[Collected data entries]
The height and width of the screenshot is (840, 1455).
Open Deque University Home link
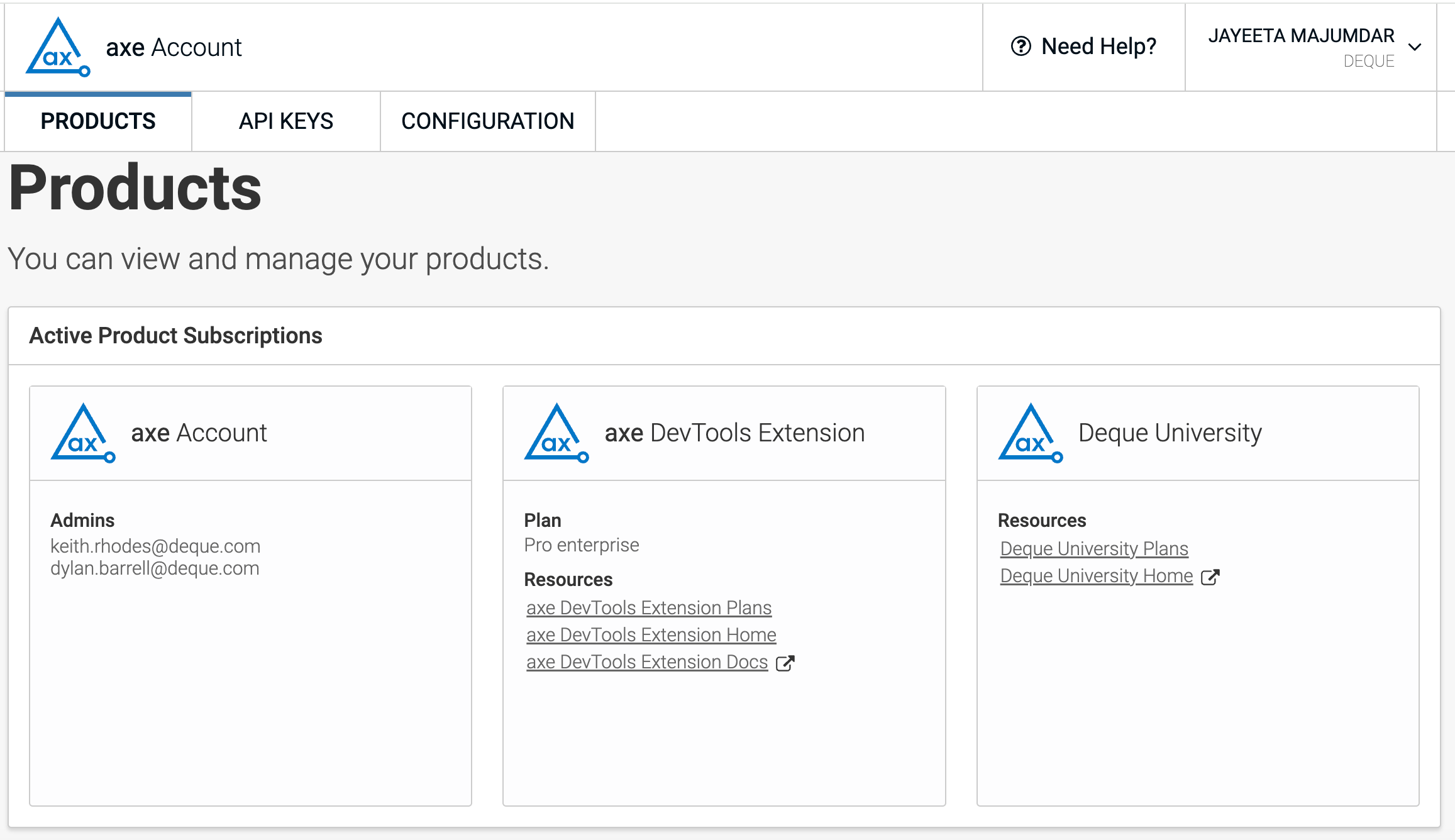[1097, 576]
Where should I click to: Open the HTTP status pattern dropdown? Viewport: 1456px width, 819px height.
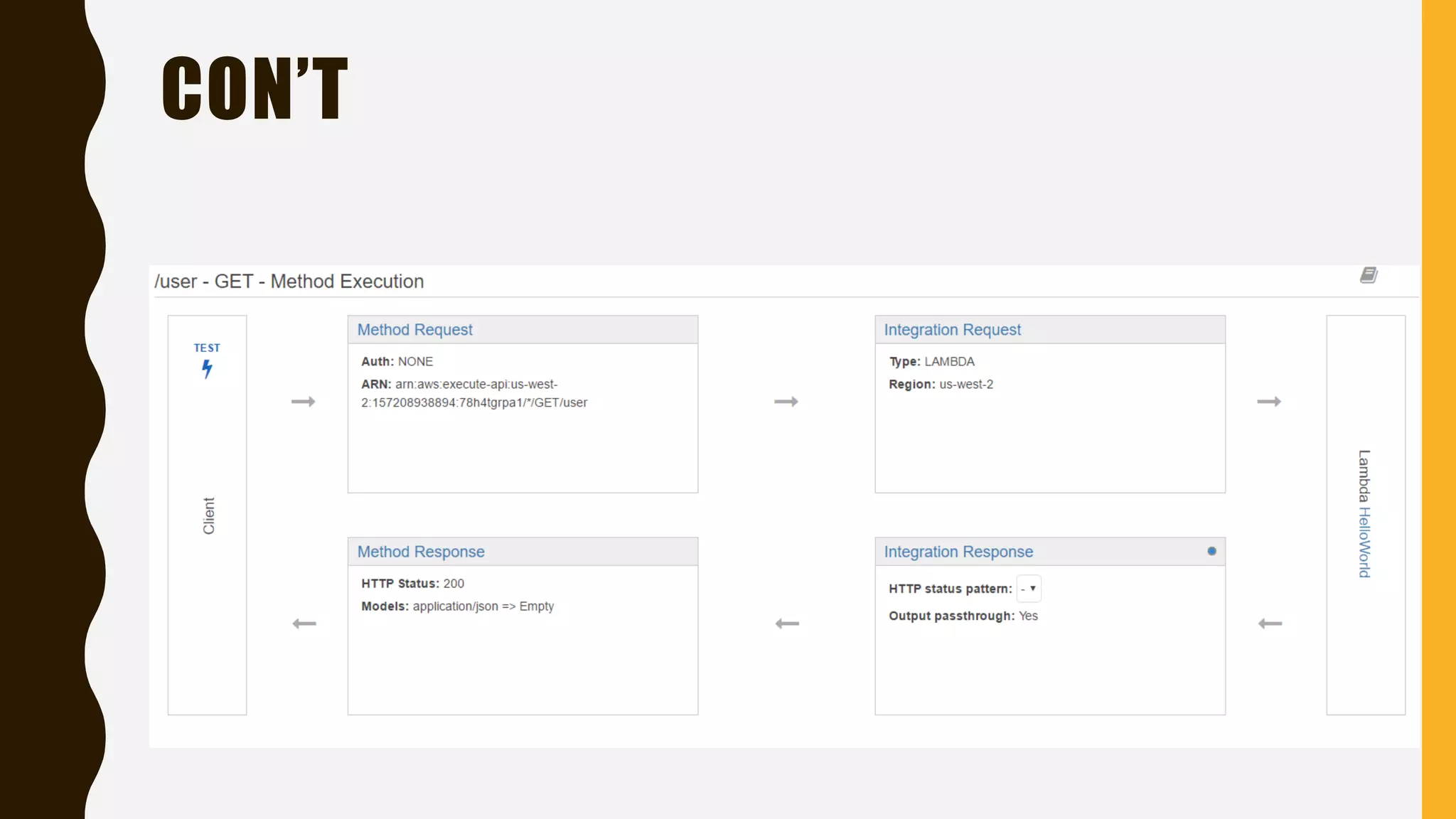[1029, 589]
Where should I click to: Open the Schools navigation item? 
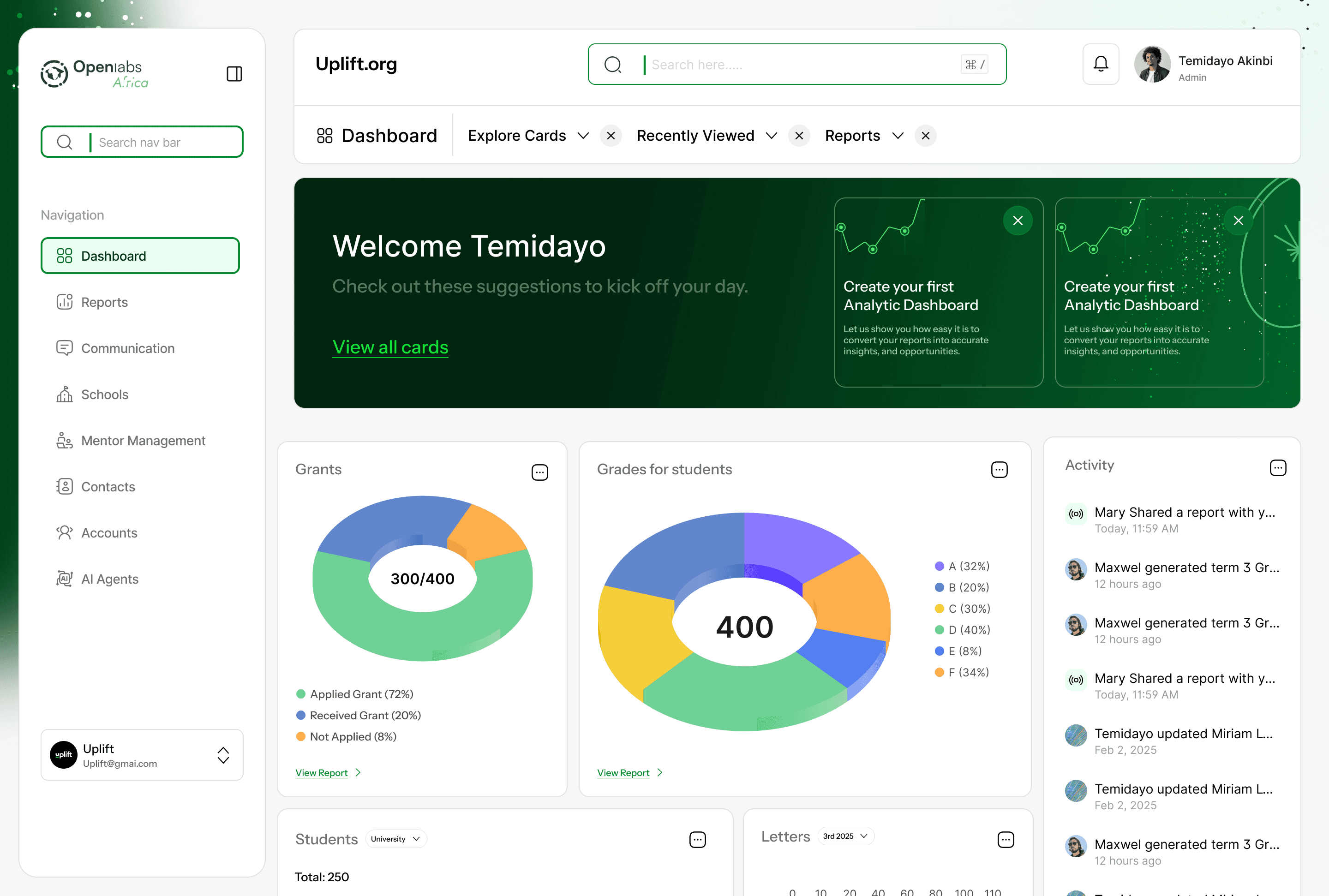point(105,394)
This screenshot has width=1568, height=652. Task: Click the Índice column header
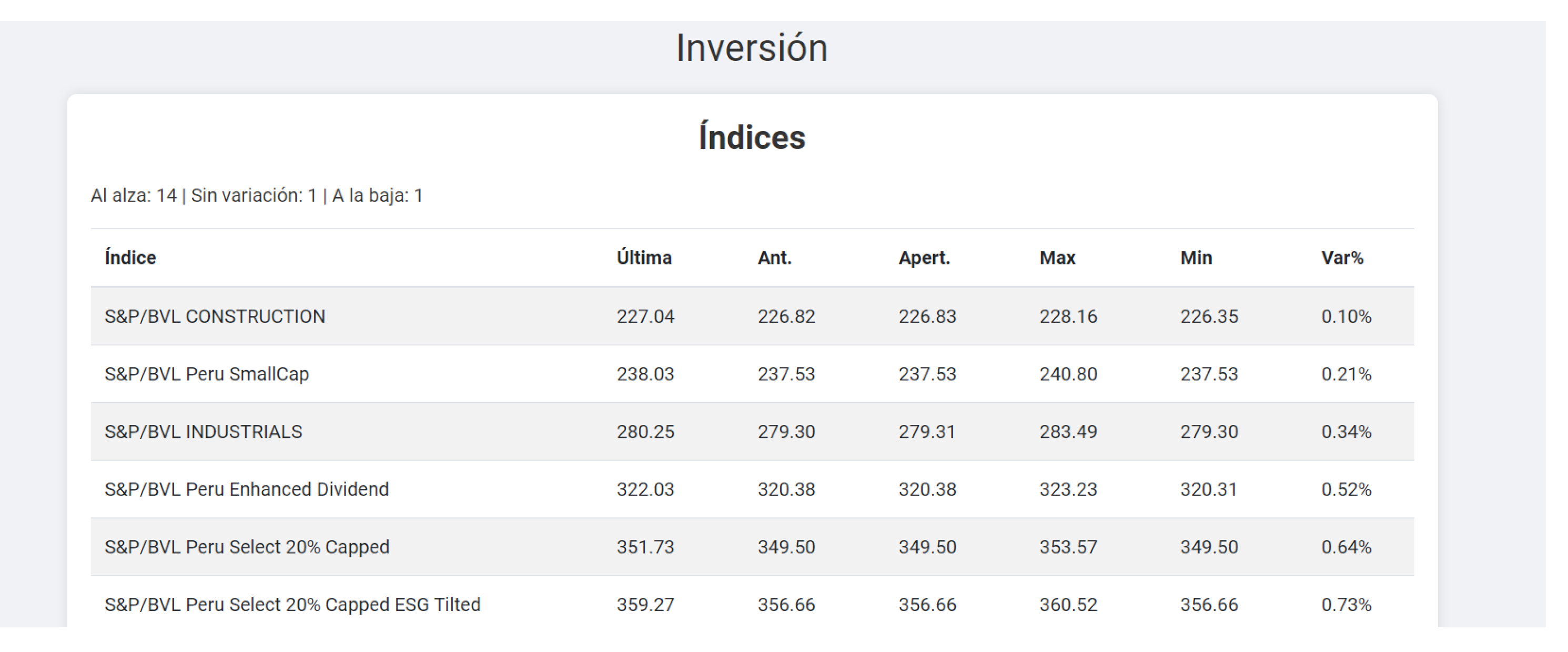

REQUIREMENT
The required output is each line above restated verbatim, with all images omitted.

TASK OUTPUT
The height and width of the screenshot is (840, 1455).
Open Deque University Home link
[1097, 576]
Where should I click to: Open the HTTP status pattern dropdown? Viewport: 1456px width, 819px height.
[1029, 589]
Where should I click to: Open the Schools navigation item? 
point(105,394)
This screenshot has width=1568, height=652. Task: Click the Índice column header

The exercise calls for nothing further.